七人の結託 その八
大会の結果は残念ながら四位で表彰台に立つことはできず、勝つつもりだった三人は少しだけ不服そうに俺の元に戻ってきた。
「お疲れ、四位でも十分な成果だと思うぞ」
「結果は確かに残念は残念なんですが、正直そこまで気にしてはいないんです」
ミールはそう言っているがそれなら何が不服だったんだろうか。
「あの後大変だったんだよ……。アルシェがクォルテに向かって色々言ったのを勘違いした人が多くて……、告白してくる人がたくさんいたの……」
ベルタを疲労させるほどの人数が押しかけたらしい。
確かにあの言葉は名指ししていないし、自分に向けて言われたと勘違いする人が居てもおかしくはないよな。
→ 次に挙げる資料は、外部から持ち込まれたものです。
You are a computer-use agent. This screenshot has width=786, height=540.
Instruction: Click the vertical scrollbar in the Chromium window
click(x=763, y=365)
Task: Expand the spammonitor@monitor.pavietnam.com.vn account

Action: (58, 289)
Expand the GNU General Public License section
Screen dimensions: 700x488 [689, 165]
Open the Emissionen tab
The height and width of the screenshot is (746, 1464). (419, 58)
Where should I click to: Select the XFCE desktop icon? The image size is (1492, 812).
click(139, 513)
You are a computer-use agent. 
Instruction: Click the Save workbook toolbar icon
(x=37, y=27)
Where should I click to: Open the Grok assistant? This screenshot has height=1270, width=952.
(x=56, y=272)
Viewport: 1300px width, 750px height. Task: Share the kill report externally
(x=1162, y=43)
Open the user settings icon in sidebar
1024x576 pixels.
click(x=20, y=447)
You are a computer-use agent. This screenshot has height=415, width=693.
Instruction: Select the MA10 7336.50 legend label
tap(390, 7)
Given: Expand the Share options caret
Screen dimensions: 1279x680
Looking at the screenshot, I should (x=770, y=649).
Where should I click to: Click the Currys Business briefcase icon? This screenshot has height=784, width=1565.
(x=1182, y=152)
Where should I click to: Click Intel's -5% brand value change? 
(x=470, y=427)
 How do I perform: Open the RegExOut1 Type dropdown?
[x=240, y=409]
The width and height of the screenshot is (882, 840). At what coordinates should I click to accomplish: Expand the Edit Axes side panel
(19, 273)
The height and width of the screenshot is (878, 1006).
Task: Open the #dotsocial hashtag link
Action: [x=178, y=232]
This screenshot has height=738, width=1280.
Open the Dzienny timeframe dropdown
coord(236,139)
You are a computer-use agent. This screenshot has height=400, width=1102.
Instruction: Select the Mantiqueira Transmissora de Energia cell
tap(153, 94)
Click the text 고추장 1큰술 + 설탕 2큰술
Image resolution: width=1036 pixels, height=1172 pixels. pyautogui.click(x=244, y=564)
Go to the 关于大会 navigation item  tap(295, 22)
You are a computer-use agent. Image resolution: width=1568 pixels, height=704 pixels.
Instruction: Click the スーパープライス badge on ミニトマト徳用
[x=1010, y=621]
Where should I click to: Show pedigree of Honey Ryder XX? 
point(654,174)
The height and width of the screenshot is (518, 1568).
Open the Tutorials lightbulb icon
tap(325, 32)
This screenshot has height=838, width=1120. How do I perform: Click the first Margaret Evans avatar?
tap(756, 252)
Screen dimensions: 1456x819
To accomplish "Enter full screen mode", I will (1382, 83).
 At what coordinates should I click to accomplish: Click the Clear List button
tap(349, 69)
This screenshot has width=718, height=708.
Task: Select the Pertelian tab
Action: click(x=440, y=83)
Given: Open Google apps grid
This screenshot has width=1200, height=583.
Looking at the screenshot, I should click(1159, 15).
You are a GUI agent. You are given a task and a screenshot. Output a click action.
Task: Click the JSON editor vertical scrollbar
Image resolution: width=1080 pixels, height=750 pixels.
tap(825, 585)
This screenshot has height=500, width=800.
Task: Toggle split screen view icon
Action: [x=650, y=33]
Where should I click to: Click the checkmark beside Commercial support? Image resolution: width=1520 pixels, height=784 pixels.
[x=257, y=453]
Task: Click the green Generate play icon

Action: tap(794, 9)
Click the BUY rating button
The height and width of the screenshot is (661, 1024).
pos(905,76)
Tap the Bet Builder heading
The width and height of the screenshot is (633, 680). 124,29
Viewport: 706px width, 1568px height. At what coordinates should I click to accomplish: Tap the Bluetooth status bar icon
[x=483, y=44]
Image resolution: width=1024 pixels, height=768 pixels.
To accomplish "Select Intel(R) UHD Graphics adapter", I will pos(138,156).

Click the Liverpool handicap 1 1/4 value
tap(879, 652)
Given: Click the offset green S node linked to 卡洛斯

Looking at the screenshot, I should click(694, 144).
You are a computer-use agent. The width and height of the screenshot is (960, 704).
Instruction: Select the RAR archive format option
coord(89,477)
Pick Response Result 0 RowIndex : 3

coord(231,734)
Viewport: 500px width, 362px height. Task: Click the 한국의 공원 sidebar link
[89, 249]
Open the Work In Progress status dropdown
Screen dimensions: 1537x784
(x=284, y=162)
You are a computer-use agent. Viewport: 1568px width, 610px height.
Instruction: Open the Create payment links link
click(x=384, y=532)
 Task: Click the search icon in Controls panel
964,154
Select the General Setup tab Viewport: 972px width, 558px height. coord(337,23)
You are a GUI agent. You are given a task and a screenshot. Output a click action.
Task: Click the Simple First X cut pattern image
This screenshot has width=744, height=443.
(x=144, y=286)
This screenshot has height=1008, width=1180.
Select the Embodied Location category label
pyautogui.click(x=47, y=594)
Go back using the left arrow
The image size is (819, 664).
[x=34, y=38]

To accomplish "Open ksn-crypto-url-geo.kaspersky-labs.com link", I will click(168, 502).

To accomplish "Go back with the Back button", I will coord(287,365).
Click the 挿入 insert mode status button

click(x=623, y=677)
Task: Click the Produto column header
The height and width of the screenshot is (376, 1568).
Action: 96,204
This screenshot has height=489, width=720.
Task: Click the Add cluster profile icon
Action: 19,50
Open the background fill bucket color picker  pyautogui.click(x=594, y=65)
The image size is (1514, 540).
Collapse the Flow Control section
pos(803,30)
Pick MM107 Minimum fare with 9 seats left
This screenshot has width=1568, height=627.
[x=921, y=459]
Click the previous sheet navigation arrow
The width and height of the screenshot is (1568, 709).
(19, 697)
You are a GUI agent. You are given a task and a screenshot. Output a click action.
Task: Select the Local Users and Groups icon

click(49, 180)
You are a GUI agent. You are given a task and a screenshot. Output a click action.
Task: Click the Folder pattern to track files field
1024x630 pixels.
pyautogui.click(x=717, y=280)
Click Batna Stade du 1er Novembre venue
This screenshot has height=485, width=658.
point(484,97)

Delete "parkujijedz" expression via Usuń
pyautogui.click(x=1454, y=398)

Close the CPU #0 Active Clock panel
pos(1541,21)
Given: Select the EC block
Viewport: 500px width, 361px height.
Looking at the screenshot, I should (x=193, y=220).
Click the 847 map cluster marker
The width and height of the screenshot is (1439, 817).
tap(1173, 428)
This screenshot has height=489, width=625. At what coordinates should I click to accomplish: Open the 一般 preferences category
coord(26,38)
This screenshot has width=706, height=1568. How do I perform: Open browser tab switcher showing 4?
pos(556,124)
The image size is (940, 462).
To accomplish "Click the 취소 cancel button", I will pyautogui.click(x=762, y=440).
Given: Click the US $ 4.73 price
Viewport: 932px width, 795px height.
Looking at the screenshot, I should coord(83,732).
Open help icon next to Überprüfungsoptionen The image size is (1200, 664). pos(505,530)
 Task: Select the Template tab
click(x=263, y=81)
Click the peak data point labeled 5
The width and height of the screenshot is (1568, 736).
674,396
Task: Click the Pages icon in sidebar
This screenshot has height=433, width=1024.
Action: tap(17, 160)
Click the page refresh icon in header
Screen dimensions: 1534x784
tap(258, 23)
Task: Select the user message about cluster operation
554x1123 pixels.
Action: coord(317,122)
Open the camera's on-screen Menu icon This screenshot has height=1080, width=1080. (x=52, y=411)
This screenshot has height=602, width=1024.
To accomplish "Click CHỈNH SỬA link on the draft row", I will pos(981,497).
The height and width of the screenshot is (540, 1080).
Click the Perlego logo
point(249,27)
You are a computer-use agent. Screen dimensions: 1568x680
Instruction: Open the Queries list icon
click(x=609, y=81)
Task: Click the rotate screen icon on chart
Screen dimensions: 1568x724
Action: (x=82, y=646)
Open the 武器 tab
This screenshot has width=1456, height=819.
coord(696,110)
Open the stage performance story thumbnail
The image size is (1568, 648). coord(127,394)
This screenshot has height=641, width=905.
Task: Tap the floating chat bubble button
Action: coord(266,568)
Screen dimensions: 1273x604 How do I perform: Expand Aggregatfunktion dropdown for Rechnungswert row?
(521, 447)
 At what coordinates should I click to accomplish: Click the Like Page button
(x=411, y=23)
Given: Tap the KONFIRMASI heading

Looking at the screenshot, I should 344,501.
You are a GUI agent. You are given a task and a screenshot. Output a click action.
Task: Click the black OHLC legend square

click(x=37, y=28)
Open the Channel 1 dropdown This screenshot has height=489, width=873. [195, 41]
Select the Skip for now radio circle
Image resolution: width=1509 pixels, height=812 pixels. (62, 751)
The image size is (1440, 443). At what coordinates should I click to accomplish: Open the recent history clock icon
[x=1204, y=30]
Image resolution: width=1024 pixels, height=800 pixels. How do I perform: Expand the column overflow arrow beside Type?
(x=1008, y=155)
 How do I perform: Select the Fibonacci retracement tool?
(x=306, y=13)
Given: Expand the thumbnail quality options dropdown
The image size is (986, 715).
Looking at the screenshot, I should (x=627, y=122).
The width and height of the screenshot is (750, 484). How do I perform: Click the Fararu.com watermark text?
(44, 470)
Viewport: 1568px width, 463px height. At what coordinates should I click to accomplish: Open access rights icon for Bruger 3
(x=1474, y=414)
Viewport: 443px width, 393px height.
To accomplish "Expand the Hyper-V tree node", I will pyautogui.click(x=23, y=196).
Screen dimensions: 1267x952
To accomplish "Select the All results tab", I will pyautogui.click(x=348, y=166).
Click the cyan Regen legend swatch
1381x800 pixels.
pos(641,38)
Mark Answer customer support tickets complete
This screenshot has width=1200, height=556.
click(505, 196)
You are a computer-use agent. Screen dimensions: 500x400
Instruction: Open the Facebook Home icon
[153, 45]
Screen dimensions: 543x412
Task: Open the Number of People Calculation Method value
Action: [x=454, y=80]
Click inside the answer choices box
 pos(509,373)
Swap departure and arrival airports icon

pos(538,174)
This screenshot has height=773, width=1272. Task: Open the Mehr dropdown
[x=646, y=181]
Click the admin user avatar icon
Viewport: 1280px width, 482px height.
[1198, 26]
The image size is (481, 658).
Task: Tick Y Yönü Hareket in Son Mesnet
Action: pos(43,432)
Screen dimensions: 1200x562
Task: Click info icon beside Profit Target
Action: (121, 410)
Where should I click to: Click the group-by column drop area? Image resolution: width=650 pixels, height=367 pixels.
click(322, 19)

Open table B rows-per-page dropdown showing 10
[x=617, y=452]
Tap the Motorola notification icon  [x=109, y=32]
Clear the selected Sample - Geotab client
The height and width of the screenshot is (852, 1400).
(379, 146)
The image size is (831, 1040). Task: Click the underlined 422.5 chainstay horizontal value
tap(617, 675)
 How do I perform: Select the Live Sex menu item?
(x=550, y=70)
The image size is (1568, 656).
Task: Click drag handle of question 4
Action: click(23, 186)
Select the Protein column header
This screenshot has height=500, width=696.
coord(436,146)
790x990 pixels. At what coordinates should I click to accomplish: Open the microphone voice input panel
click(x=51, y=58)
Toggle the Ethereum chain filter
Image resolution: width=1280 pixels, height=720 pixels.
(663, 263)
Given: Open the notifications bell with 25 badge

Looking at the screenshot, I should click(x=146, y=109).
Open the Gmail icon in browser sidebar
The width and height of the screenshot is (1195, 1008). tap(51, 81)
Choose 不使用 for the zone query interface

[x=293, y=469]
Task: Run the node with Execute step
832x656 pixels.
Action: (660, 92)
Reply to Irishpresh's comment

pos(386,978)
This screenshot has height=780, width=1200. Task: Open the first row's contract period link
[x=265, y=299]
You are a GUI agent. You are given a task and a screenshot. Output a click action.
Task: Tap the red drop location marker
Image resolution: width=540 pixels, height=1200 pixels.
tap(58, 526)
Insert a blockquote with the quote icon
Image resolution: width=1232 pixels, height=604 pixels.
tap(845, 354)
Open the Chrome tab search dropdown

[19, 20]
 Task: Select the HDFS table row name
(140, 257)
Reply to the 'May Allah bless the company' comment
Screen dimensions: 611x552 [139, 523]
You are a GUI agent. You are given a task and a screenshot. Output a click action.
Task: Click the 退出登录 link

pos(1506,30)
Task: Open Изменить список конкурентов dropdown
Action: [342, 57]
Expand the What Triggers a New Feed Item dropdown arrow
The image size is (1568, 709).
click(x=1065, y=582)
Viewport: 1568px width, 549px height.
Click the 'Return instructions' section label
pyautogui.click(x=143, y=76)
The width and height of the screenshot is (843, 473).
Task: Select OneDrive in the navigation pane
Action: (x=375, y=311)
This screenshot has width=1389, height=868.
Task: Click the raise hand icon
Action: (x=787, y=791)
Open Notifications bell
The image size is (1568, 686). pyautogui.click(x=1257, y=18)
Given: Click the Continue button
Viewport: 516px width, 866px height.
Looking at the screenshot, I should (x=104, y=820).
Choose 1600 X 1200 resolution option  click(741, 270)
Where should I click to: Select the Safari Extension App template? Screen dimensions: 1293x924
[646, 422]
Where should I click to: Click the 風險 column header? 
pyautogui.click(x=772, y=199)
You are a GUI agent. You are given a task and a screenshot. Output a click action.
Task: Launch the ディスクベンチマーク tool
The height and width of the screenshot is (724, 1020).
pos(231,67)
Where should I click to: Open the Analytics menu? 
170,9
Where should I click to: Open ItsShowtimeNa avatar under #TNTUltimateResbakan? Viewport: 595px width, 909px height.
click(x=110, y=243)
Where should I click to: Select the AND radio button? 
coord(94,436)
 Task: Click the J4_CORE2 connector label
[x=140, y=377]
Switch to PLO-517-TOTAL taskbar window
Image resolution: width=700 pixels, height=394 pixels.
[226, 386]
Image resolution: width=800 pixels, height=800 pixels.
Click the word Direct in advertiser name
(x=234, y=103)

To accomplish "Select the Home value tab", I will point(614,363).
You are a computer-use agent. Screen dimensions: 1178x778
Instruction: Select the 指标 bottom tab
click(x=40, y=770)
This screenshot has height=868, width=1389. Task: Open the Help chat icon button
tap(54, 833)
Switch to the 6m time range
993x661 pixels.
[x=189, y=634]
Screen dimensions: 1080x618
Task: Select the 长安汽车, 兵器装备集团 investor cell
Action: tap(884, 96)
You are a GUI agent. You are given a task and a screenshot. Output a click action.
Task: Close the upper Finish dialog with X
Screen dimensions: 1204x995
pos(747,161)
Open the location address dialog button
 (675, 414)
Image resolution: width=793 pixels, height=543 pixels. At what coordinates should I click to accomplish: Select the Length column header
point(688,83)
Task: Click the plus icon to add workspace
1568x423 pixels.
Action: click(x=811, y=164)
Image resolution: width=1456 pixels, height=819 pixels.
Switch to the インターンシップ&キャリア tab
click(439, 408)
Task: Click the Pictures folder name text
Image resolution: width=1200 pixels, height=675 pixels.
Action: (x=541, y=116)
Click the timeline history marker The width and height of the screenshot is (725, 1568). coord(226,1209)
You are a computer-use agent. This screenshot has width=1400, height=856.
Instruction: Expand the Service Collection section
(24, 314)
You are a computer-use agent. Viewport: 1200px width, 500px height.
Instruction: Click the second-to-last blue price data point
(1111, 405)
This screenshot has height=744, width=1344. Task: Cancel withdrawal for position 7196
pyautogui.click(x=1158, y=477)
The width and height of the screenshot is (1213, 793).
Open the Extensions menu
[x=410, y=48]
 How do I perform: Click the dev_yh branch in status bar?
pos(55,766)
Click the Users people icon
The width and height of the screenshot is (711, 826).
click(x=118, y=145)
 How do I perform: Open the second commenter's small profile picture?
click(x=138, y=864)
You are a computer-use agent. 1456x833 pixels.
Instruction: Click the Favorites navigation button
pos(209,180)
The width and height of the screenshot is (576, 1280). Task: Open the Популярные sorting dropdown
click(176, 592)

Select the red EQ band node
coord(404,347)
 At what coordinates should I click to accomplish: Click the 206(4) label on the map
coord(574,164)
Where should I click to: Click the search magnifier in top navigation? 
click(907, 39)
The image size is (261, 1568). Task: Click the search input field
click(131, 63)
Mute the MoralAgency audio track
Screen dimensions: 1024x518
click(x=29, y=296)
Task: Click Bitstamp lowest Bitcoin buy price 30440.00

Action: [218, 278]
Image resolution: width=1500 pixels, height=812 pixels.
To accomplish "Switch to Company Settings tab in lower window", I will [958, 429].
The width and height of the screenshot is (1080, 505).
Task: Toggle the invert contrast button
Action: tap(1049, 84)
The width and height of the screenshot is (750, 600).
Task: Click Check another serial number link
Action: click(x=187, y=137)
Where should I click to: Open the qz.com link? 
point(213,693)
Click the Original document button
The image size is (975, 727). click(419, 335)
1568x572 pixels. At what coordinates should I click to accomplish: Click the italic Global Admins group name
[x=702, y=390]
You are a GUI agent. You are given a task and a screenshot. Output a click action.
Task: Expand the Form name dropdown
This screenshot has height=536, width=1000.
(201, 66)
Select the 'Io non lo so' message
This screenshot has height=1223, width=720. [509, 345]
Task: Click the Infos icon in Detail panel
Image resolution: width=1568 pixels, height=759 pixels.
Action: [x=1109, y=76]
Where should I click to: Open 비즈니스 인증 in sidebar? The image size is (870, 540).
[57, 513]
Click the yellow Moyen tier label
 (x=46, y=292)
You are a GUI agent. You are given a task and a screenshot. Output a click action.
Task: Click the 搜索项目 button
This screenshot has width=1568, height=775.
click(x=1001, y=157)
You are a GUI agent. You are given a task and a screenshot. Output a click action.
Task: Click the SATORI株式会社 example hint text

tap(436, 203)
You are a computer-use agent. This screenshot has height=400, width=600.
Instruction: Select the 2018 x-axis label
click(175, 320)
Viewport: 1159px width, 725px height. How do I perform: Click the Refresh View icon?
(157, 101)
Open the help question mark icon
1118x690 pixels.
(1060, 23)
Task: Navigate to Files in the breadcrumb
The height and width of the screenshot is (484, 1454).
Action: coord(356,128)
「ルリーラちゃんとミールさんが、頑張って断ってくれたのですが、それでも諦めてくれなくて……」
確かにアルシェに断るのは難しいだろうな。基本弱気だし、強く言うのは苦手だろうし。
その代わりに二人がアルシェを守りながら来たからこんなに遅かったわけか。
「それとムカつくのが、告白されるのがアルシェ先輩だけなことです。私もお姉ちゃんも居たのにこっちには一切なし。全員断るつもりですが、誰も来ないのはそれはそれで苛立ちます」
「それは残念だったな」
見た目だけで言えばアルシェが一番モテるのは理解できる。
綺麗だがどこか幼さがあり、スタイル抜群に気弱そうな雰囲気なのに、さっきの様に強い所も見せた。
その上、両サイドには子供の様な二人もいて余計大人の様に見えてしまえば、そりゃあ人気も出るだろう。
「クォルテは今この中だと見た目で一番はアルシェだしなとか思ったでしょ」
「思ってないぞ。みんな可愛いのに不思議なこともあるもんだよな。って思ってた」
「兄さん、それならばなぜ目を反らしているんですか? 本当の事を言っているならしっかり私とお姉ちゃんの目を見て言ってください」
「すまん」
二人の視線に対して俺は素直に謝った。
「本当ですか? 私が一番可愛いと思ってくれていますか?」
「え、まあ、見た目だけなら二人よりも大人っぽいしな」
俺に褒められて余程嬉しかったのか、アルシェはいきなり俺に顔を近づけてきた。
興奮で紅潮したその顔が少し色っぽく感じてしまう。
「帰ったらあのケーキを作りますので是非食べてくださいね。あっ、そう言えば作る食材買い忘れていました。買いに行ってきます」
「アルシェ先輩は兄さんとお姉ちゃんと一緒に帰ってください。食材は私が買ってきますから」
「でもミールさんにお願いするなんて」
すぐに走り出しそうになるアルシェの腕をミールが掴むが、アルシェも買い物は奴隷の仕事と思っているのか食い下がる。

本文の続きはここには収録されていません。